Est. 1674 · Colonial New Castle · Historic District building · Named for cooper Abraham Jessop
The building at 114 Delaware Street sits in Old New Castle, the colonial town that served as Delaware's first capital. The tavern's own history dates the structure to 1674, placing it among the older surviving commercial buildings in a town full of them. The block runs toward the town green and the New Castle Court House, anchoring one of the most intact colonial streetscapes in the mid-Atlantic.

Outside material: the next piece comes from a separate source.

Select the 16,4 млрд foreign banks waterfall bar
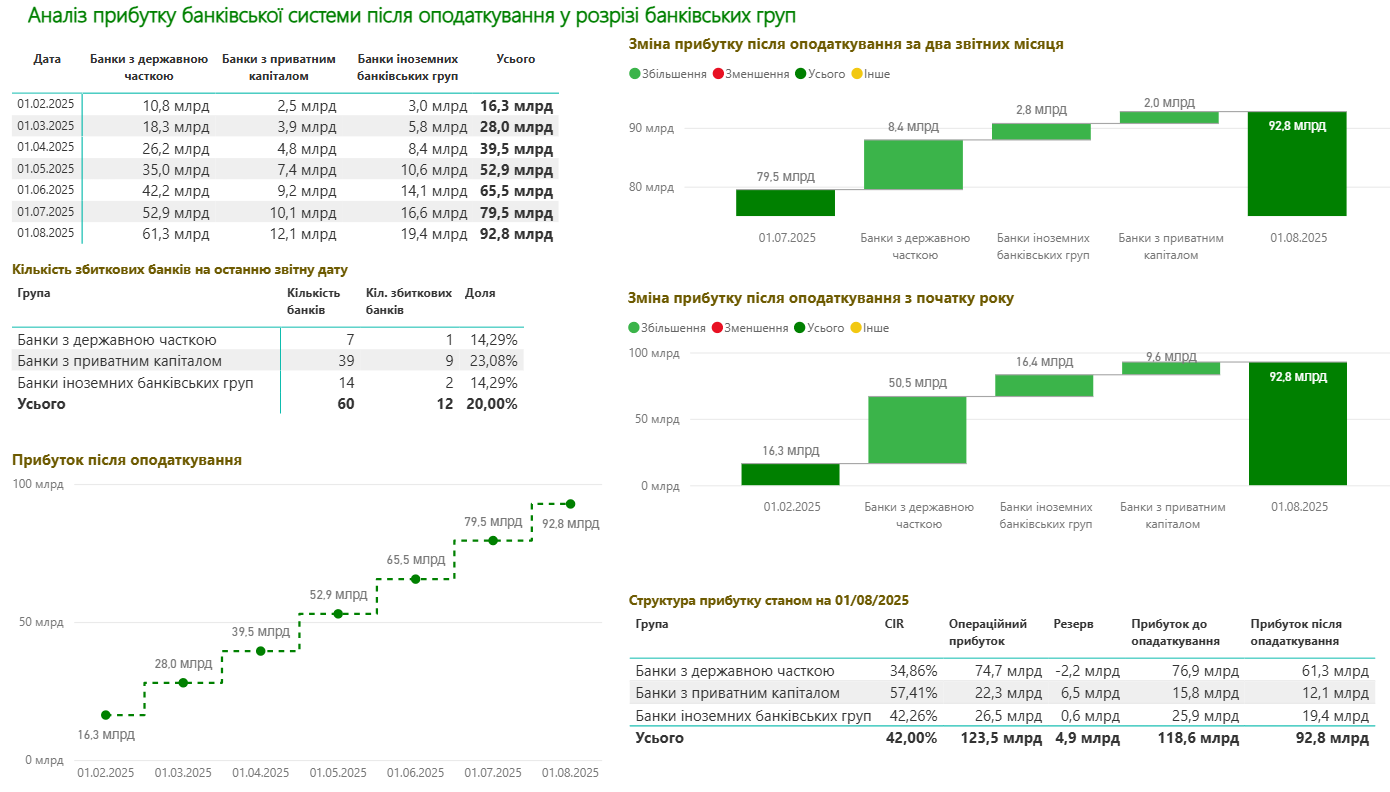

The tavern takes its name from Abraham Jessop, a cooper who, by the tavern's account, lived and ran his barrel-making business in the area in 1724. The current restaurant is far more recent: the Day family opened Jessop's Tavern in November 1996, fitting out the old building as a colonial-themed pub serving Dutch, Belgian, and early-American dishes alongside a deep beer list.
New Castle markets its history aggressively, and the haunted angle is part of that. The town's older buildings turn up on walking-tour itineraries and in regional press features about Delaware ghost stories, where Jessop's is named alongside the Amstel House and the courthouse. The restaurant does not sell a ghost tour or paranormal event; the lore reaches the public mainly through staff who have talked to reporters about what happens behind the bar.
Sources
- https://jessops-tavern.com/
- https://www.wdel.com/news/new-castle-should-be-on-your-next-haunted-stop-in-delaware/article_fddd20b0-8b36-11ef-902d-632bd77e205a.html
The haunting at Jessop's is a bar story, told by the people who work the bar. In a 2024 WDEL feature on haunted New Castle, a bartender identified as Jessica described glasses leaving the shelf on their own. "I always say that the ghost drank Prosecco because the glasses will fly off the shelf," she told the outlet, adding that the staff has had to replace Prosecco bottles after unexplained breakage.
What gives the account a little more weight than the average bar legend is that the staff tried to explain it away first. According to the same feature, they considered whether vibration from the restaurant's walk-in refrigerator was shaking the shelf and checked it, then ruled that out as the cause. No name, no tragic backstory, and no claimed apparition attaches to the activity — it is reported strictly as objects moving where they should not.
The building's age is the only context offered for why something might linger. New Castle's haunted walking lore treats the whole colonial block as a single haunted streetscape, and Jessop's, as one of its oldest occupied buildings, gets folded into that. The tavern itself stays focused on dinner service and does not program around the ghost.